Article 1: The HR Roundtable 13 – Black Representation in Business

In the HR Roundtable 13 – Black Representation in Business, Srabani Sen, the founder and CEO of Full Colour shared valuable insights into common mistakes made by organizations in their diversity, equity, and inclusion (DEI) efforts. With her extensive experience in the nonprofit sector and board leadership, Srabani highlights these errors and provides practical solutions for creating meaningful change in the realm of DEI.
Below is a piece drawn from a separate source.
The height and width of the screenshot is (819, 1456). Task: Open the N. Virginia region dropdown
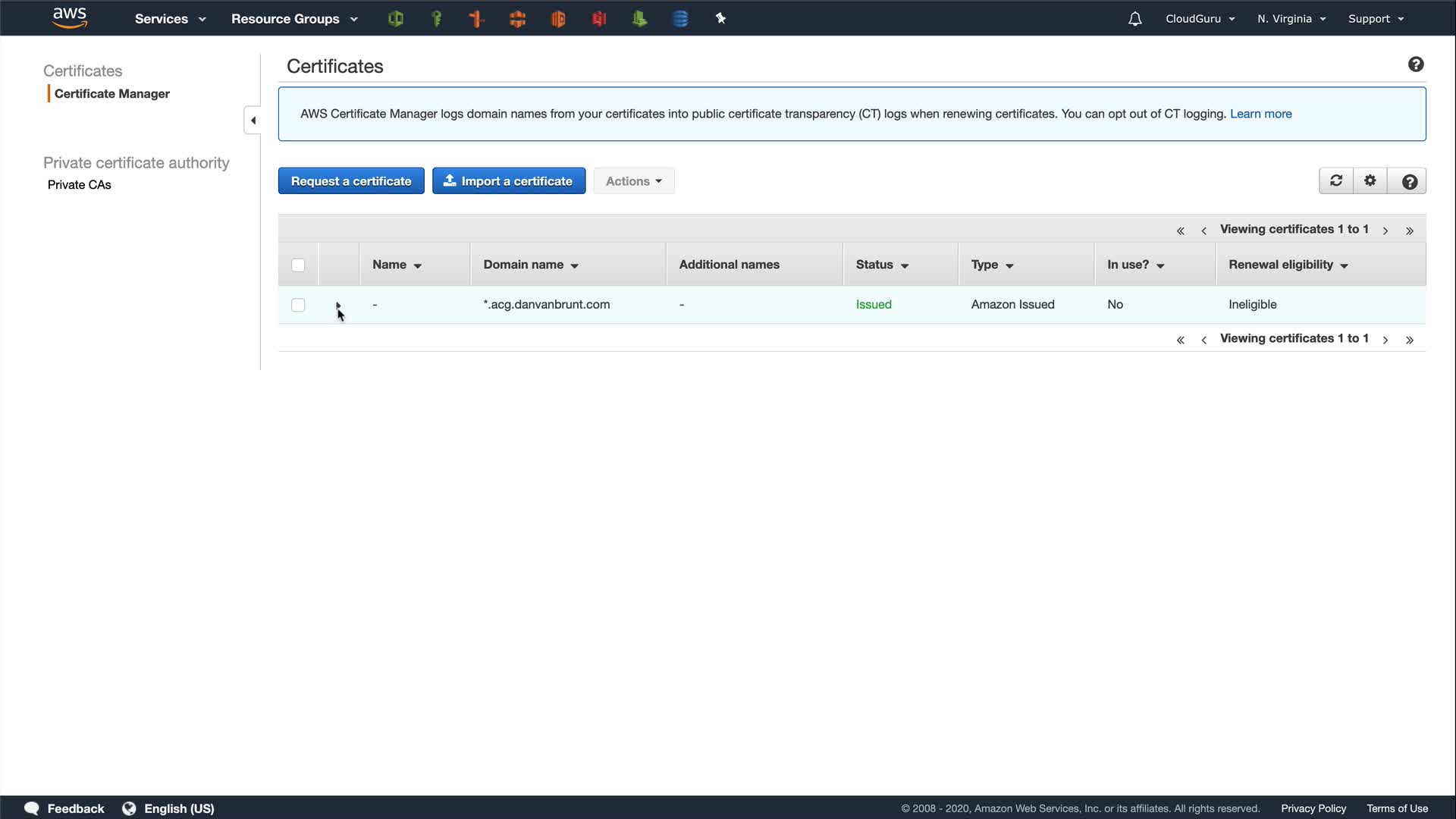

  1. Asking the Wrong Questions: Srabani emphasises the importance of asking the right questions when addressing DEI issues. Rather than asking how to become more diverse, organizations should inquire, “What is preventing us from becoming more diverse?” This shift in perspective encourages a focus on identifying and addressing the root causes of inequity, leading to more effective solutions.
  2. Lack of Expertise: One significant barrier to progress in DEI initiatives is the lack of expertise. Srabani points out that organisations often equate lived experience with knowledge, but this can be a misconception. While individuals with lived experiences can provide valuable insights, actual expertise in DEI requires a deeper understanding and a systematic approach. Organisations should either invest in building internal expertise or seek external support from reputable sources.
  3. Pouring Water into a Full Cup: Many organisations attempt to layer DEI initiatives onto existing structures without addressing underlying systemic issues. Srabani likens this to “pouring water into a full cup.” To create genuine change, organisations must first assess and reform their existing systems, policies, and behaviours to create a fertile ground for DEI efforts.
  4. Warm Words and Little Action: Srabani highlights the problem of organizations using well-intentioned rhetoric without fully comprehending the meaning of DEI-related terms. This results in misaligned efforts and a lack of clarity among employees. Organisations must develop clear, organisation-specific definitions of DEI concepts and commit to practical, measurable actions rather than empty promises.
  5. Fear: Fear plays a significant role in hindering progress in DEI initiatives. Srabani discusses the fear of acknowledging one’s own biases, which often prevents individuals, especially leaders, from taking meaningful action. Additionally, the fear of being judged for not understanding DEI concepts can stifle progress. To overcome these fears, organisations must create a culture of psychological safety where employees feel comfortable addressing sensitive topics and learning from their mistakes.

Srabani’s insights shed light on common pitfalls in DEI efforts and offer valuable guidance for organisations aiming to create meaningful and lasting change. By asking the right questions, acquiring expertise, addressing systemic issues, taking practical action, and fostering a culture of psychological safety, organisations can make significant strides toward greater diversity, equity, and inclusion at The HR Roundtable 13 – Black Representation in Business.